** Begin RAW DATA **

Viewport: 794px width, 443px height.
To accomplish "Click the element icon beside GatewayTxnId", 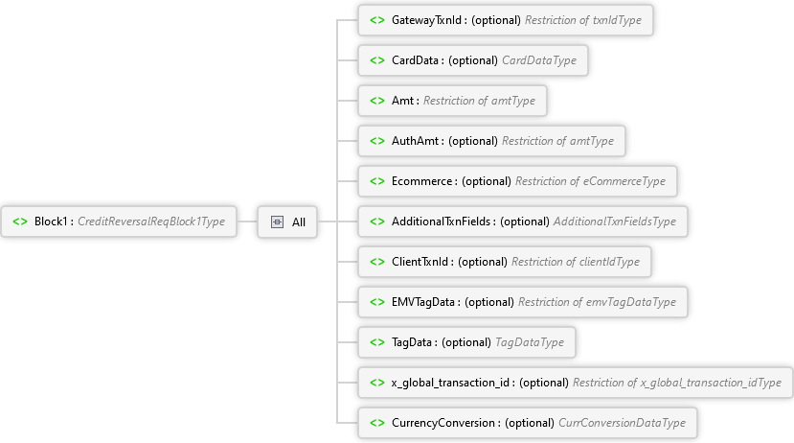I will pyautogui.click(x=377, y=19).
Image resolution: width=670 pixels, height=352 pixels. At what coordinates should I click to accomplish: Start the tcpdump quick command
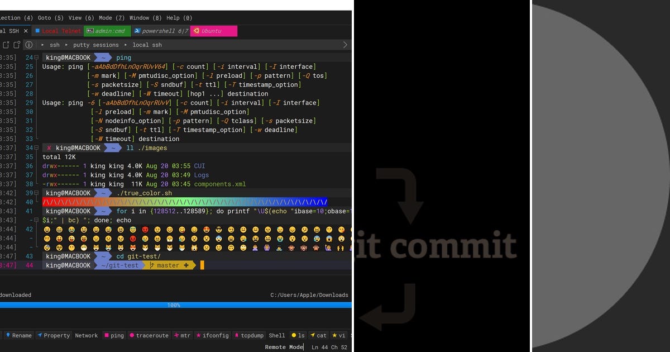(248, 335)
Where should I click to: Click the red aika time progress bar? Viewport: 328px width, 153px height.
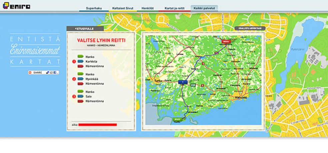[97, 125]
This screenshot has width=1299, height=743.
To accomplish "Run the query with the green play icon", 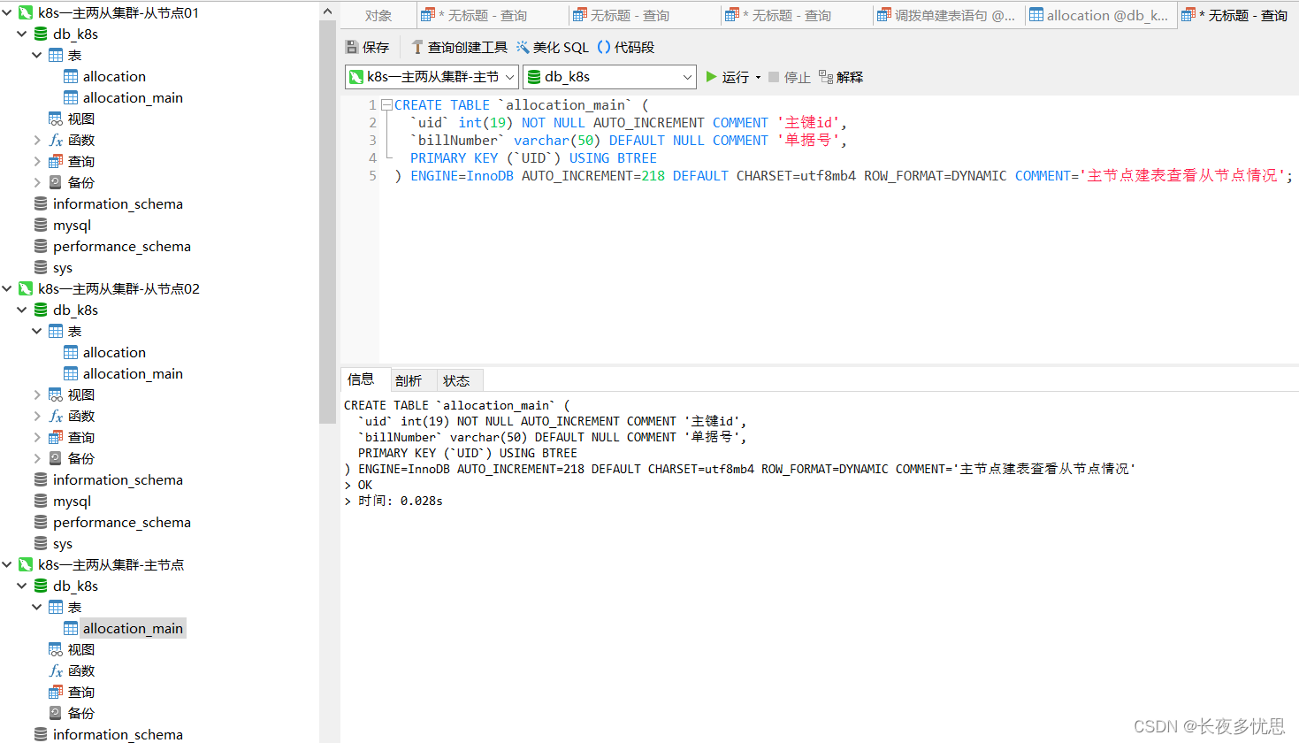I will [712, 77].
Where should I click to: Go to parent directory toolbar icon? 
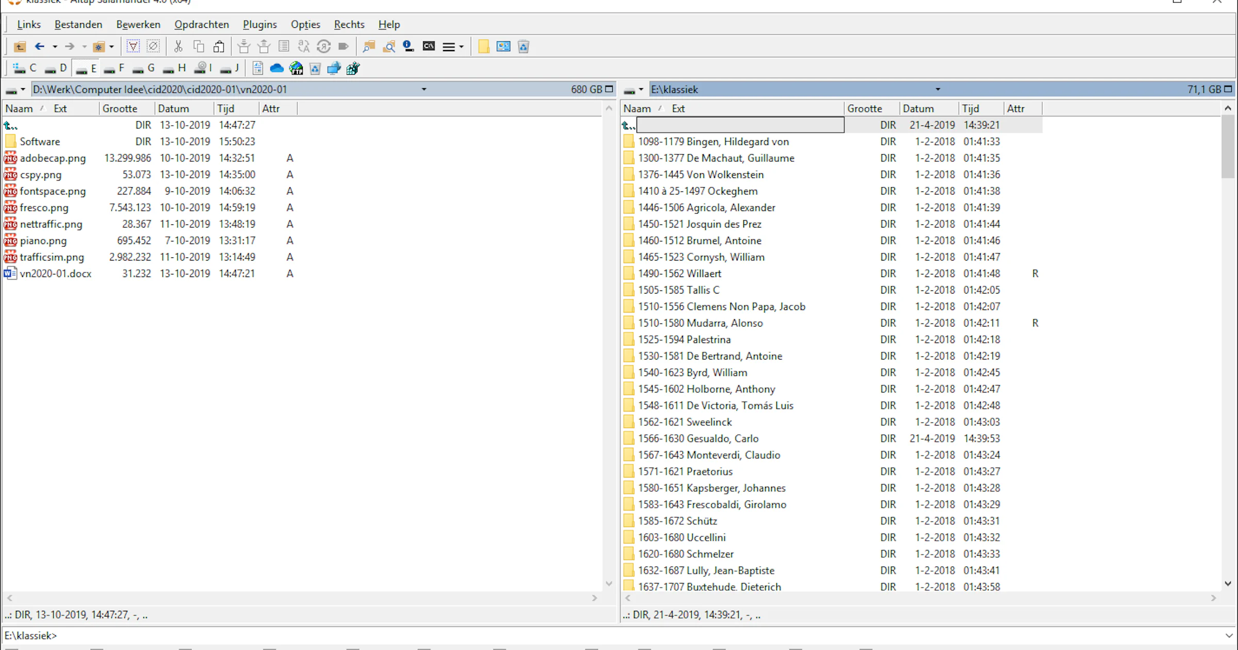(19, 47)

** End RAW DATA **

GOAL OF THE EXERCISE:
Update the data from the line that has "Where should I click to: Go" through the end, replacing "parent directory" with "home directory" and leaving everything else as it is. Give only those lines, without the pictures.

TASK ANSWER:
Where should I click to: Go to home directory toolbar icon? 
(19, 47)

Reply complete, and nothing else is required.